Lore shows us a perspective that one would immediately dismiss or bypass judging by the amount of WWII movies told from Jewish peoples’ point of view. Lore is told from the outlook of a Nazi German family after their Führer has been dethroned.
Sole faith and maternal instincts are passed to the eldest daughter Lore (played by Saskia Rosendahl, a surefire young talent). Befuddled and frazzled, Lore takes her four siblings on a long trip to their grandmother’s house. It’s there where the brothers and sisters will find true comfortability and be even more hidden away from the truth that follows their family. For Lore, she unravels this history as her travel progresses – making sure these new facts don’t infiltrate her siblings’ innocent world.
Shortland and her screenplay (co-written by Robin Mukherjee adapted from Rachel Seiffert’s novel) asks a lot from its cast regarding that element of unease- especially Rosendahl. That lack of steadiness helps input fear into these performances that are riddled with subtleties. Even when the family is soaking in the quiet time as well as the new people and things around them, Rosendahl makes sure her guard is never down.
The film’s look (fantastically shot by Adam Arkapaw and edited by Veronika Jenet) takes on an absolutely flawless authenticity that will undoubtably fool you into thinking you’re watching a legit artifact. It’s during key moments of silence that you feel as if you’re not watching a manufactured movie anymore. Each landscape is captured in such a way that movie goers will admire the view but also be kept on the edge of their seats anticipating the worst.
The screenplay is, for the most part, commendably well written. However, the most admirable quality of Shortland and Mukherjee’s script is that it never begs for sympathy.

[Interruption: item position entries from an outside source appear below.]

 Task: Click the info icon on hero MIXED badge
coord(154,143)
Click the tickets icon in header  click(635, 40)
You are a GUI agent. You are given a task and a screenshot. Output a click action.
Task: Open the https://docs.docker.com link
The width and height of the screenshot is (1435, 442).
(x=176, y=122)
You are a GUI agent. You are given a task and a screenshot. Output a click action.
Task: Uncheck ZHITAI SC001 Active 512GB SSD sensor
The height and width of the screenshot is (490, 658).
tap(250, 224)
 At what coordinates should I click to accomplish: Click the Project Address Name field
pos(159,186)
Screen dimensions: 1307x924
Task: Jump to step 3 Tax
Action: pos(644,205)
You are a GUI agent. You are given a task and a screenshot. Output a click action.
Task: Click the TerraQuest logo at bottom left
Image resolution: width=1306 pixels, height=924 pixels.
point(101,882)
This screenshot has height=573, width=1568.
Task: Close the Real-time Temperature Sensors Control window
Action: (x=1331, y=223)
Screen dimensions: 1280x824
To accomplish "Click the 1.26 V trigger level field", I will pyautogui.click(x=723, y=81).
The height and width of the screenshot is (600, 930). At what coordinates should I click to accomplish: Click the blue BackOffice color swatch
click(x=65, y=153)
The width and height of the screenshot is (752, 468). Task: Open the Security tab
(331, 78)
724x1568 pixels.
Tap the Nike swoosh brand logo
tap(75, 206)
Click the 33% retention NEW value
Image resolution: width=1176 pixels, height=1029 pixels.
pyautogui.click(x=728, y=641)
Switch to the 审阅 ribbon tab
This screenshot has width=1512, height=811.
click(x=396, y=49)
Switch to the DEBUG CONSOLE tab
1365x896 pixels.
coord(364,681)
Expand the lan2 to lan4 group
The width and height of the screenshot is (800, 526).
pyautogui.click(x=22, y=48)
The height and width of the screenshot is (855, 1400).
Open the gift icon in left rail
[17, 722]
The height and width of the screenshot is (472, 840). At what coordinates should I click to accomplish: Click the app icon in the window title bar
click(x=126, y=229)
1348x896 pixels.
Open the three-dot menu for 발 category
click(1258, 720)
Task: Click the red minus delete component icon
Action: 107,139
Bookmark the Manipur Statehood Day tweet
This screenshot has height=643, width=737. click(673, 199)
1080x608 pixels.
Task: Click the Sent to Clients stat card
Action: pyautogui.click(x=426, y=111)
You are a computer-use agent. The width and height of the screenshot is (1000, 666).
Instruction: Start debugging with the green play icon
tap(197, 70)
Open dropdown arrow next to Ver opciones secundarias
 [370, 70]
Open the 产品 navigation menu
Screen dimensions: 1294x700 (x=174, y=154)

We’re made quite aware that our leads have beliefs that are deemed as unequal. But when we’re drawn in to these characters, those views are set aside and we’re watching these people as scared human beings. In many ways, the tables have been turned. When Lore and her siblings are in the tightest of spots, the fascination we have to see them escape doesn’t originate from a desire to see these people get caught, but based on a humanistic quality to see this particular group reach an endgame their fighting for.
The only time the script sags is during an interesting dynamic where our leads meet up with an alpha-male with a background that Lore finds troubling. The introduction to this new character and the bond that forms between him and Lore is believable at first, but soon develops into more of an obvious cinematic romance to keep those looking for a love story tuned in. That resentment Lore has initially is dropped way too fast and offers the only visible seams in this otherwise creditable time capsule and tale of a forced but developing parent.
However, Cate Shortland has delivered a terrific film with unquestionably strong performances and a realism like no other fictional movie. But most of all, Lore offers a factual rare look at an otherwise challenging angle – and Shortland does this without breaking a sweat.